From top to bottom, every cast member makes a distinct impression: there’s the determined but open-minded Capt. Kaneda (Hiroyuki Sanada); Searle (Cliff Curtis), the ship’s psychiatrist, who’s oddly captivated by the sun; Michelle Yeoh’s Corazon, a dedicated biologist; Rose Byrne as Cassie, the ship’s compassionate pilot; Chris Evans as the single-minded and pragmatic Mace, as engineer who’s dedicated solely to the mission; and Cillian Murphy’s cool, detached Capa, the ship’s physicist who’s an expert on the payload. Even potentially less sympathetic characters like Harvey (Troy Garity), a selfish communications officer, and Trey (Benedict Wong), a guilt-ridden navigator, are clearly defined characters who elicit our sympathy instead of our scorn. Everyone registers as a distinct person who is an essential member of the ship’s personnel and not just a cipher that delivers exposition or cracks jokes. Instead of a group of perfect scientists and heroic adventurers, these people are flawed professionals who are recognizably human. Their mission to literally save the world gives them an unimaginable sense of responsibility.

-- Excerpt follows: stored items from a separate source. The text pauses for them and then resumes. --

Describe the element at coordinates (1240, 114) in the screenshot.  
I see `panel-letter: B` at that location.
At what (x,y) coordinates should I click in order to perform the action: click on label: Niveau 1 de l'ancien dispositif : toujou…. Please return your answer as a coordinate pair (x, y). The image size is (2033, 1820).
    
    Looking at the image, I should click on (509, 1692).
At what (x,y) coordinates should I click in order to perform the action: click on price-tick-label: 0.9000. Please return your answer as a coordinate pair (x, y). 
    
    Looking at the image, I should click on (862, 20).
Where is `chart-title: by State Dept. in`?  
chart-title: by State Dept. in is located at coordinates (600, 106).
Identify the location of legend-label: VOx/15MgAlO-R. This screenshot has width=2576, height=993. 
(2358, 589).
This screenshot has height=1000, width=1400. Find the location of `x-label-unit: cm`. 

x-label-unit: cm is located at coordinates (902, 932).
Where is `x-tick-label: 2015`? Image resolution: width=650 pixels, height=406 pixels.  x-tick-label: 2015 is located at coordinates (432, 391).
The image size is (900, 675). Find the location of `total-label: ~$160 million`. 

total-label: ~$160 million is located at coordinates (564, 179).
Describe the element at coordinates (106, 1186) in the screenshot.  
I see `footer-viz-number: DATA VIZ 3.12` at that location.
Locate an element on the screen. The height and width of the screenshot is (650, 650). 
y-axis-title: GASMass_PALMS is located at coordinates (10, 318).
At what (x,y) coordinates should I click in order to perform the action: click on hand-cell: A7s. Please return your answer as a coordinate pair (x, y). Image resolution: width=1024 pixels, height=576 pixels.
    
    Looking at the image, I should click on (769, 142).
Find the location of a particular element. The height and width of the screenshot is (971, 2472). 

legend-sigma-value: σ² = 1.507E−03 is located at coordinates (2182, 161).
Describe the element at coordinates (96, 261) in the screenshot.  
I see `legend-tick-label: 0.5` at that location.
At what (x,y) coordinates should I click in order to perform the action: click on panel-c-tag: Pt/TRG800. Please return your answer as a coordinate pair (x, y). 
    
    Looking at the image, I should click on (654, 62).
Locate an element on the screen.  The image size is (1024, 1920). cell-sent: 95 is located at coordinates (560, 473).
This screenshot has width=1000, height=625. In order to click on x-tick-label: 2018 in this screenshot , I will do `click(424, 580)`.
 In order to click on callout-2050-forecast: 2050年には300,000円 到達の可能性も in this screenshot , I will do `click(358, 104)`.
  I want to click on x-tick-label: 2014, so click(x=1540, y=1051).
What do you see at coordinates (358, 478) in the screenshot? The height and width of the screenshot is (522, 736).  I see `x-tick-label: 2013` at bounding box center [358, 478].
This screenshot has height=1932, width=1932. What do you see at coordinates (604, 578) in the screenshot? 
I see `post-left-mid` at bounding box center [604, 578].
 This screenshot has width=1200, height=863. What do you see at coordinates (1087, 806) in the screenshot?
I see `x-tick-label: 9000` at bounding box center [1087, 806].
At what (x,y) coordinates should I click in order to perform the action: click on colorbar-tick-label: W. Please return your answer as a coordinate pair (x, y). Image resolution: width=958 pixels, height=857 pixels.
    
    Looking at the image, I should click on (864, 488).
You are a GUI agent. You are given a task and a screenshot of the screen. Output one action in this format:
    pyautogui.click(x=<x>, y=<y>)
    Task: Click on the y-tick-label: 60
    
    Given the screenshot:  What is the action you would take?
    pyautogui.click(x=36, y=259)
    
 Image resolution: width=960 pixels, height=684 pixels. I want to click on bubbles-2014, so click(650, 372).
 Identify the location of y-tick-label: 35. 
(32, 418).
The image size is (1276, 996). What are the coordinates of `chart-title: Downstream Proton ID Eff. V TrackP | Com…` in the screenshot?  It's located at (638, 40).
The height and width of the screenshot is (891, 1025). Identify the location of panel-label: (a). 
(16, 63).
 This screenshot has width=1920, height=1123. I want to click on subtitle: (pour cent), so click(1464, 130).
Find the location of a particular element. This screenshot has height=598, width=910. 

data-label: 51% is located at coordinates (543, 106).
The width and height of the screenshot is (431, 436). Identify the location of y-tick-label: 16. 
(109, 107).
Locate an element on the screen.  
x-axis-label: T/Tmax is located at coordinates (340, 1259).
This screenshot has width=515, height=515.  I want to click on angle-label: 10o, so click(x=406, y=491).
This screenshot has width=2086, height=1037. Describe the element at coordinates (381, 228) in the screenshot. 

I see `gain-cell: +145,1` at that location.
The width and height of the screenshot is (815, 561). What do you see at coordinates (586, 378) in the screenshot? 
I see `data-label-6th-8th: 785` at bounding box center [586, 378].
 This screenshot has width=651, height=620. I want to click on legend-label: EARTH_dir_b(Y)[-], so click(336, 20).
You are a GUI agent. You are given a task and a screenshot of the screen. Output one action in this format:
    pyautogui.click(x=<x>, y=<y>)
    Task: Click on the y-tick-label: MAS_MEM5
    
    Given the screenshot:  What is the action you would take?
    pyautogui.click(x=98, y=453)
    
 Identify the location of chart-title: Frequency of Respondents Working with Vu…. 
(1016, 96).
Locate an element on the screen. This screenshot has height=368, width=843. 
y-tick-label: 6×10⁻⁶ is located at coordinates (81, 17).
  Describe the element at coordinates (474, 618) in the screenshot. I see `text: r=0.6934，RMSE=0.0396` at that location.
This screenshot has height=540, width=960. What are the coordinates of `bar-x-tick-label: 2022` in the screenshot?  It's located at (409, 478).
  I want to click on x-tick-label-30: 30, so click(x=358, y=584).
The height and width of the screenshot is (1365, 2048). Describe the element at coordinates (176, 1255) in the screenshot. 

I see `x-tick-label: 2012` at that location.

As well as nerve jangling sound design used to heighten the mystery and increase the tension, there’s an acute sense of claustrophobia and isolation in Sunshine, conveyed in a combination of penetrating close-ups and vast exterior shots. While the majority of the film creates a gradual sense of foreboding as the mission worsens and the crew ponders their possible fate, the climatic moments are more action-packed and fast-paced and, consequently, feel more conventional. At this point, Sunshine feels more like a slasher movie, opting for the familiar Alien-like, run-around-the-ship-style finale. Nevertheless, space also hasn’t seemed as cold, lonely and uninviting in a film since Alien, or possibly even 2001: A Space Odyssey. While a film like Serenity deftly put the wit and intelligence back into the fast-paced space opera, Sunshine re-energizes the brooding and sombre space-exploration science-fiction film and takes the audience on a stunning and thrilling adventure.